As part of the Liverpool Commissions, A Foundation has commissioned
a new work by Runcorn-born artist Phil Collins, who will make a new
film piece made in collaboration with the people of Liverpool.
Cities on the Edge
The main European project of Liverpool 2008 is Cities on the Edge,
featuring 5 other cities with similar characteristics – Naples,
Marseilles, Istanbul, Gdansk, Bremen. They are all ports, cities
with great histories, cities which have battled with their capital
cities over many centuries, cities famous for their creativity,
humour, distinctiveness, love of football. They are also cities
which are sometimes considered by their countrymen to be difficult
and unruly.

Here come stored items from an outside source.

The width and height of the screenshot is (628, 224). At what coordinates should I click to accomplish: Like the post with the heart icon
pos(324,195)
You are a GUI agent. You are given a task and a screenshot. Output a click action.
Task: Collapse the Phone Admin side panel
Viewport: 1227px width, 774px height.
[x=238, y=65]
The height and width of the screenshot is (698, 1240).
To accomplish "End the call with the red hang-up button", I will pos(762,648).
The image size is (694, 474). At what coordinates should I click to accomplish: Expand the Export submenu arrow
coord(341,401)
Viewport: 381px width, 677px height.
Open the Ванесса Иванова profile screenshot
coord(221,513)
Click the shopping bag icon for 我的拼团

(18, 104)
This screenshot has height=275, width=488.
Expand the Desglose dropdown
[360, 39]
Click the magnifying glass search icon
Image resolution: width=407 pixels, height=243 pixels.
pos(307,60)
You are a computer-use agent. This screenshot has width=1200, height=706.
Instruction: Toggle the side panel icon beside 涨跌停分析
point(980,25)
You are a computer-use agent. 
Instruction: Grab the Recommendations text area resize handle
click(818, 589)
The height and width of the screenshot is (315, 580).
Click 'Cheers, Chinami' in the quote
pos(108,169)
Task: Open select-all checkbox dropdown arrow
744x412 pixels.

Throughout the year there will be a series of
collaborations, exchanges, conferences, debates, performances and
activities.
Details of the Cities on the Edge programme will be
announced in mid October 2007.
The Closing
Portrait of a Nation is a campaign being run in 2007 and 2008 by the
Liverpool Culture Company, 17 member cities of the Urban Cultural
Network and the Heritage Lottery Fund.
It sees young people using a
diverse range of mediums to explore their heritage and local
identity and define how the past is central to a vibrant present and
optimistic future.
A series of events in the 17 cities will showcase
the young peoples' arts and heritage projects, revealing what is
special to them about where they come from, their local cultures,
communities and identities.
Their work will culminate in a
spectacular festival at the end of 2008 to close Liverpool’s Capital
of Culture celebrations.
Each city will be adopted by a Liverpool
neighbourhood, as communities celebrate their own cultural identity
alongside that of their hosts.
This update on the Liverpool 08 programme follows last November’s
unveiling of the first 70 highlights for 2008.
Further announcements
will continue to be made in the coming months.